Each short play is prefaced by a
pre-recorded announcement of its title, all bizarre and funny. To give just a
little of the show’s flavour, one sketch is called ‘Cum Goblin’, and is a sort
of parody of a 19th century romantic novel in which two men debate
the unusual nickname of the title being applied to one of their lovers. Another
sketch – ‘Slave Market at the Top of a Ski Lift’ – is absurd comedy par
excellence, meaninglessly mashing up historical epochs and literary tropes to
hilarious effect. This is comedy with
no real targets, taking aim only at tired genre conventions and, perhaps, the
contemporary attention span which, in the age of YouTube, seems to demand more
and more in less and less time.
The three performers – Tom Dent,
Conor Gallacher and Kerith Manderson-Galvin – impress with their gusto, comic
flair and, it must be said, persistence in the extreme heat of the pop-up
theatre’s beer garden setting. As with all sketch-based comedy, 22 Short Plays is a hit and miss affair,
but Dent, Gallacher and Manderson-Galvin – under the incisive direction of the
latter’s brother and MKA Creative Director, Tobias – are unstinting in their
commitment to the silliness; no mean feat under lights in 35 plus-degree
temperatures.
‘There
is always soma’, wrote Aldous Huxley in Brave
New World, ‘delicious soma, half a gram for a half-holiday, a gram for a
week-end, two grams for a trip to the gorgeous East, three for a dark eternity
on the moon...’
Huxley’s
superdrug is given a radical reinterpretation in Tobias Manderson-Galvin’s one
man show of the same name.
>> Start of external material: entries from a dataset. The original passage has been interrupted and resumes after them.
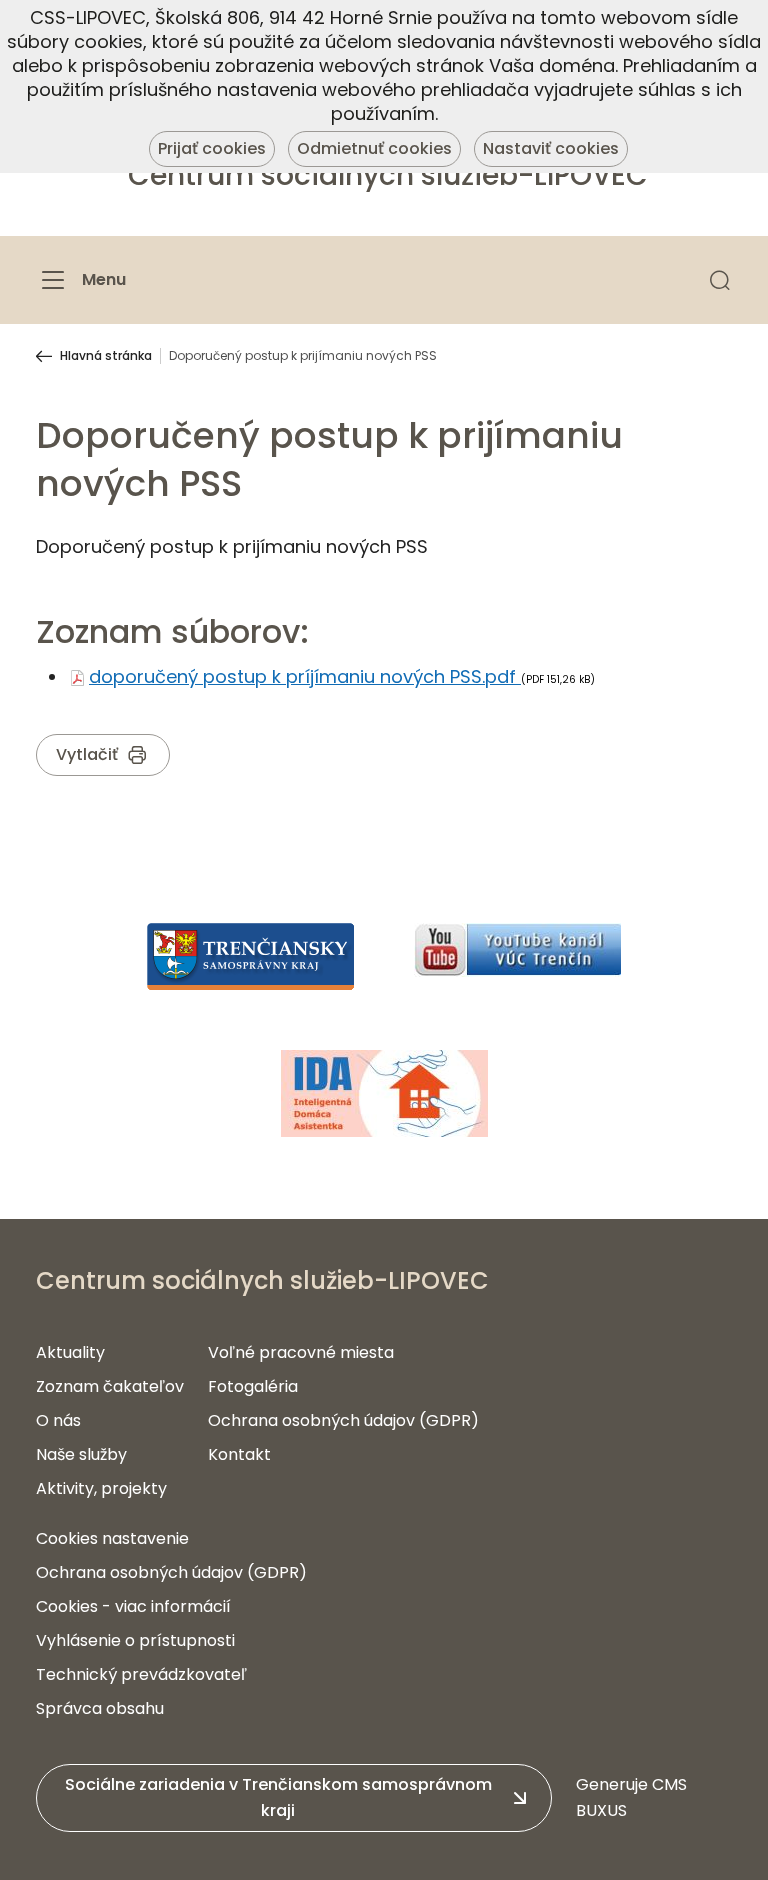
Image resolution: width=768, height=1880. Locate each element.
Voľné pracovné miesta (301, 1352)
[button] (720, 280)
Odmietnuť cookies (374, 148)
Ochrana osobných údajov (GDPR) (343, 1420)
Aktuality (70, 1352)
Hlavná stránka (106, 356)
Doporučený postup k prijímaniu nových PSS (303, 356)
Ostensibly playing himself – he comes across as a
sort of recovering-from-something, or having-just-escaped-from-somewhere
stand-up comic at the end of a very long run of shows – Manderson-Galvin
effectively drags soma from the eighty-year-old pages of Huxley’s dystopia into
the 21st century: hypertension, TV evangelists, digital democracy.
Like both Unsex Me and 22 Short Plays, Soma dabbles in audience interaction, in perversity and
subversiveness, in violently pushing against theatrical boundaries. It is the
most self-indulgent of the three plays, but in Manderson-Galvin’s almost stream
of consciousness-style script there is more than a hint of commentary on the
various cults of personality which dominate today’s airwaves. He likes to say
his own name – a mouthful for anybody – and he likes to change his clothes, at
one point stripping entirely, at others switching between shirts and suits for
no discernible reason. Elsewhere, we are introduced to a heavily-bandaged teddy
bear and his keyboard, and Manderson-Galvin attempts to crowd surf with a
boogie board. Has he taken soma, or have we?
SOMA is, if
you have not by now guessed, a show difficult to get a handle on. Many, I
suspect, will dismiss it as narcissistic art student wank. It is, certainly,
the least accessible of the three plays reviewed here. Happily, what it does
share with MKA’s other work is an almost vicious refusal to permit its audience
to become bored. Again, here, I think it’s possible to detect a certain amount
of satire at play, a thread of criticism of the desire of modern audiences to
be entertained at any cost. This, after all, was Huxley’s point: that an
Orwellian controlling authority is not needed to enslave a populace. Give them
escape – TV, sex, drugs – and they will enslave themselves.